Entries taken from a collection:
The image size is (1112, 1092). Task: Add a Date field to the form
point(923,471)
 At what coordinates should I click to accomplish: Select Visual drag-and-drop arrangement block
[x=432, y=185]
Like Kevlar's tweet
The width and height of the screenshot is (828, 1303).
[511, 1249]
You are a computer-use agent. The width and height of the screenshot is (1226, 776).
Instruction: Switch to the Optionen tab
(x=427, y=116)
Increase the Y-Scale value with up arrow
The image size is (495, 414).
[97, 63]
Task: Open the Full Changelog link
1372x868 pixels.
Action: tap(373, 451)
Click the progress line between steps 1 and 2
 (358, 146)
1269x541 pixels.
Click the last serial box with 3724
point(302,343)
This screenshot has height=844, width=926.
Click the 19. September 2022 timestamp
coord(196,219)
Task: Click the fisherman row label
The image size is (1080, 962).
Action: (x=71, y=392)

#### EXERCISE
From the line holding "Task: Click the fisherman row label" to the final line of the data, output each line exactly and nothing more.

#### ANSWER FOR THIS EXERCISE
Task: Click the fisherman row label
The image size is (1080, 962).
Action: (x=71, y=392)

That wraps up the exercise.